Thursday, May 5, is our National Day of Prayer. Among my many friends few regularly attend a house of prayer, nor even believe in a greater power.
I have heard it said that “Courage is fear that has said a prayer” and every time I get a request to say a prayer for someone who is ill, has passed away, is facing some adversity, I pause to do so. My favorite and most constant prayer is “Thank you” for my health, my family, my friends, my life.
The greater power to whom I address my prayers has no face, nor form, but one cannot see the beauty or experience the power of the planet we share without being impressed by an unseen intelligence and the physics and the poetry that it reflects it.

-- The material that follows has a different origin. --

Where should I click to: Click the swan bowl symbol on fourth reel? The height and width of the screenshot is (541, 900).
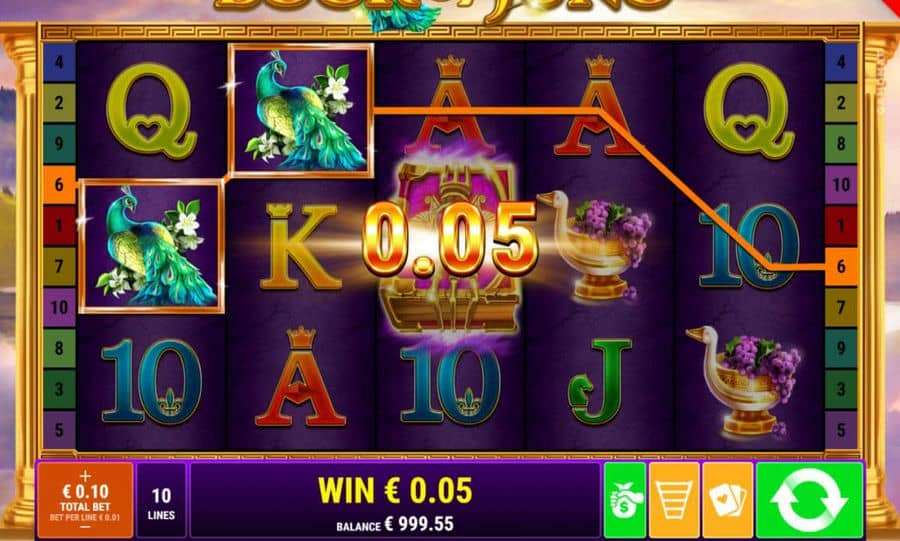point(595,244)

In 1952, President Harry Truman proposed that one day a year should be designated a National Day of Prayer. In 1988, President Ronald Reagan designated the first Thursday in May as the National Day of Prayer.
On June 28, 2006, Barack Obama said, “Whatever we once were, we are no longer a Christian nation—at least, not just. We are also a Jewish nation, a Muslim nation, a Buddhist nation, and a Hindu nation, and a nation of non-believers.” In 2002, however, 82% of all Americans were Christians while other faiths constituted about 1% each.
Obama is wrong. America was and is a Christian nation, formed as much by its values as by natural law and the precedents of English law. The Founding Fathers all believed that a democracy could succeed and survive only if led by men of virtue.
In March 2009, CNN reported that ”America is a less Christian nation than it was 20 years ago, and Christianity is not losing out to other religions, but primarily to a rejection of religion altogether, a survey published Monday found.”
“Seventy-five percent of Americans call themselves Christian, according to the American Religious Identification Survey from Trinity College in Hartford, Connecticut. In 1990, the figure was 86 percent.”
On May 6, 2009, The Washington Times reported that, ”President Obama is distancing himself from the National Day of Prayer by nixing a formal early morning service and not attending a large Catholic prayer breakfast the next morning.
On April 29th, Obama signed an obligatory Presidential Proclamation—National Day of Prayer, in a statement that said “The Congress, by Public Law 100-307, as amended, has called on the President to issue each year a proclamation designating the first Thursday in May as a “National Day of Prayer.”
Americans have always expected their elected leader to possess some measure of religious commitment and, beginning with the election of John F. Kennedy, the long resistance to having a Catholic in office ended. Jimmy Carter was known to have taught Sunday school classes and was a “born again” Christian. Ronald Reagan did not wear his faith on his sleeve, but there was never any doubt that he possessed it. George W. Bush was proud to be a “born again” Christian.
So what faith does Barack Obama profess? After twenty years attending a Black Liberation church in Chicago and having been married by its pastor, Jeremiah Wright, he was required to denounce him during the 2008 campaign for having said “God damn America.”
He professes to be a Christian, but from his first day in office, Obama has demonstrated a strong “tilt” toward Muslim nations and, as time went on, an unseemly and dangerous animus toward the Jewish homeland, Israel.
In a nation that is still predominantly Christian, but also the gracious and tolerant home to believers of the world’s other religions, signing a proclamation declaring the National Day of Prayer is an official act, part of the duty of any President.
For the first time since he became President, Obama will be in New York to lay a wreath at Ground Zero on Thursday, but it has already been announced that he will not release the photos of bin Laden’s death. He has thus thwarted the desire of all Americans and many others for true closure.
Many believe that America these days is in great need of prayer. It is good to know that the nation has set aside a day to remind us of the power of prayer.